In Ubuntu Memory usage: Its just staying there at ~500mb
![Screenshot 2024-01-23 at 12.23.08 PM|690x405](upload://bspCEMGXlhZ29BoGqP9niMFWxPg.jpeg)

barry-scott · January 23, 2024, 2:43pm

When memory use increases over time it is becuase your app is keeping objects in use usually. It is very rarely becuase of the garbage collector.

Do you see the memory increase for a few hours of running then stablise or increase all the time?

arunpesari · January 24, 2024, 1:41am

In MAC, garbage collection is happening
In ubuntu memory is not freeing itself and giving to os. Garbage collection is not happening

Over time memory usage is not at all going down in Ubuntu.

barry-scott · January 24, 2024, 10:03am

I suspect what you are seeing is not a memory leak.

gc does not free memory.

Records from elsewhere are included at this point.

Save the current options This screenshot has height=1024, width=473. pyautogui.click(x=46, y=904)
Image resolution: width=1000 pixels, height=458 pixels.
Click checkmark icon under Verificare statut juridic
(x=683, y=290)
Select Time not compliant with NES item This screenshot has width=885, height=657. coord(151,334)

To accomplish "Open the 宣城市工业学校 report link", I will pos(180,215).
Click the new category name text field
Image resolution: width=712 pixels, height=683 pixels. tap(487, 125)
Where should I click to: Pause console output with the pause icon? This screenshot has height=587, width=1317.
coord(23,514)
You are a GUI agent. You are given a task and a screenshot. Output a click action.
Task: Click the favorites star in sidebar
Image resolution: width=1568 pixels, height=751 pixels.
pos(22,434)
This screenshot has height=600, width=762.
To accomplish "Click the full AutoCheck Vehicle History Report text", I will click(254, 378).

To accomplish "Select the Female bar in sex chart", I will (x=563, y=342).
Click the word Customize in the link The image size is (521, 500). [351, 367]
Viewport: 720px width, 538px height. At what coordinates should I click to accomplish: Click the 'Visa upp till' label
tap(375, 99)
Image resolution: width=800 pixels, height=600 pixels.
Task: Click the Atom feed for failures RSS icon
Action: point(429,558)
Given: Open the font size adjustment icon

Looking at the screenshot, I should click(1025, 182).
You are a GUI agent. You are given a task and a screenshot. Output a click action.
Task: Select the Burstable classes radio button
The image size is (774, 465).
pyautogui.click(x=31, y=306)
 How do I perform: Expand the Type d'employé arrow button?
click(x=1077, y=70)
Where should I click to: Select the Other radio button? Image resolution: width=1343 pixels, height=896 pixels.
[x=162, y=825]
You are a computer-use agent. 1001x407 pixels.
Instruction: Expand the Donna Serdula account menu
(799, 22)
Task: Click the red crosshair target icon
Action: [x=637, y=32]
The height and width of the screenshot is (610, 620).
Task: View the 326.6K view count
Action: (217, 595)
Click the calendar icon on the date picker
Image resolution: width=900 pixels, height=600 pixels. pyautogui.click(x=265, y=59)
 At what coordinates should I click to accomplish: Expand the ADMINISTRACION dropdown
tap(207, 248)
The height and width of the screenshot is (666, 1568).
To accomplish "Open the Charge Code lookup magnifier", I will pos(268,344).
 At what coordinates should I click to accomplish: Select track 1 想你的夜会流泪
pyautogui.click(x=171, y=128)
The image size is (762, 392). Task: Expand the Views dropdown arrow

It deletes python objects.
Depending on cpython implemenation details, C library details and OS details that may or may not lead to pages of memory being released.
But that is not necessarily a memory leak as the memory will be reused for future objects.

How exactly are you measuring process memory usage on both OS?

kknechtel · January 24, 2024, 10:31am

I agree that this is unlikely to be an actual memory leak. Please read:

(Stack Overflow has many similar Q&As to the second one, but nothing emerges as clearly authoritative, IMO.)

(Edit: Actually maybe this is more like it:)

arunpesari · January 27, 2024, 9:25am

Thanks @kknechtel , @barry-scott , it is helpful… i now see the objects being deleted but the python process is not releasing the memory back to OS. I understand this is the Cpython default behaviour. Is there a way to force python to release memory back to OS when no longer in use for some amount in time, without using child processes ?

barry-scott · January 27, 2024, 10:38am

Have you proved that you are not preventing python objects from being deleted?
If not then nothing you do to tune memory will help in the end.

You can try changing the configuration so glibc’s malloc and see if that helps.
See man mallopt for what can be tuned and the env vars that control the options.

kknechtel · January 28, 2024, 4:41am

No, because it isn’t Python refusing to release it; it’s the OS refusing to claim it. As far as the OS is concerned, Python might just ask for it again in the next microsecond, so it has no reason to try to clean up unless another process is clamoring for memory that isn’t more obviously freely available.